Harlem Renaissance was an African American cultural, social and artistic movement which peaked in the 1920s. Centered at the Harlem neighborhood in New York City, the movement spread through the United States and reached as far as Paris. Chiefly caused due to the Great Migration, Harlem Renaissance declined and came to an end during the Great Depression. Known as the New Negro Movement during the time, Harlem Renaissance is most closely associated with Jazz and the rise of African American arts. Here are 10 interesting facts about Harlem Renaissance and about its causes, effects and accomplishments.
#1 The major cause of Harlem Renaissance was the Great Migration
Great Migration is a term used for the movement of African Americans in America from the South to the North and Midwest. Between 1910 and 1930, in the first Great Migration, around 1.6 million migrants moved from institutionalized racism in the South to seek a better life in the booming northern economy.

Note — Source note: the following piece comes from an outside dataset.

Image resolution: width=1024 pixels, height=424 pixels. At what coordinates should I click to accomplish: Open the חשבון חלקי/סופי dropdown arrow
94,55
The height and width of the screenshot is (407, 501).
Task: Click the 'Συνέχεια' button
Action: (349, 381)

The southern states had passed several laws against African Americans which among other things prevented black citizens from registering to vote and mandated racial segregation. Also labor shortage due to the First World War was seen as an opportunity by black citizens to seek employment in the North. Movement of African Americans from the rural South to the urban North was instrumental in initiating the Harlem Renaissance.
#2 It is named after the Harlem neighborhood in the Manhattan borough of NYC
Harlem is a large neighborhood within the northern section of the New York City borough of Manhattan. Harlem was at first an exclusive suburb of white citizens but by the late 19th century most of them moved further south. The Great Migration started turning Harlem into an African American neighborhood. The population of black citizens in Central Harlem increased from around 10% in 1910 to more than 70% by 1930. Harlem Renaissance is called so as the movement was majorly centered in Harlem, which became a place of residence or assembly of most African American intellectuals who contributed to the movement.
#3 Though centered in Harlem, it was a nationwide movement
New York was the financial and cultural capital of U.S. and also the central place for writers to get published. Hence Harlem’s location made it an ideal place for the development and advancement of creative works by African Americans. However, though it was centered in Harlem, the Renaissance was a nationwide movement. Its influence can be gauged by the fact that it even had an impact on the French speaking black writers from African and Caribbean colonies who lived in Paris.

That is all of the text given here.